6/10
More than a Mere Melodrama
23 August 2007
Warning: Spoilers
British films of the forties, such as the well-known "Brief Encounter", were often characterised by emotional reserve, but occasionally the British film industry could go to the opposite extreme and produce full-blown melodramas, marked by an excess of emotion rather than by a lack of it. BBC2, as part of a season of famous British films, has recently shown two examples from 1945, "Madonna of the Seven Moons" and "The Seventh Veil". (It is interesting that both titles feature the number seven, often thought to have some mystical significance).

"The Seventh Veil" begins with Francesca Cunningham, a well-known concert pianist, attempting suicide by jumping from a bridge. A psychiatrist, Dr Larsen, is brought in to treat her, and under hypnosis he begins to explore her past. The title refers to a theory of Larsen's about the human mind which he compares to the body of a dancer performing the dance of the seven veils. The "veils" which protect the mind are the layers of concealment with which we try to protect our emotional privacy; we may discard some of these in the company of a friend or lover, but never all seven. Only psychiatric treatment can remove the seventh veil and reveal the truth underneath.
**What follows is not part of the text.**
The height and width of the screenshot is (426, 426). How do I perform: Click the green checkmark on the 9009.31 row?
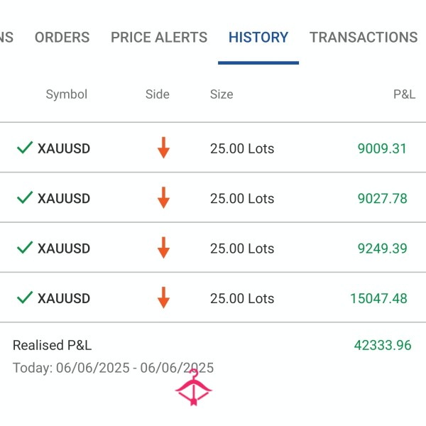click(25, 148)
Francesca, it appears, was a gifted musician as a child, but failed an important piano examination after being beaten on the hands by a strict headmistress as a punishment. She was orphaned as a teenager and brought up by her guardian Nicholas, her father's second cousin, a wealthy but deeply unhappy and reclusive man, a cripple and a confirmed bachelor. Nicholas encourages Francesca's talent for music, but proves a hard taskmaster, forcing her to practise and study until she achieves perfection. Francesca achieves success as a pianist, but at the cost of her happiness, feeling lonely and neglected. A romance with Peter, a young American band-leader, ends when Nicholas insists that Francesca must travel abroad to pursue her musical studies.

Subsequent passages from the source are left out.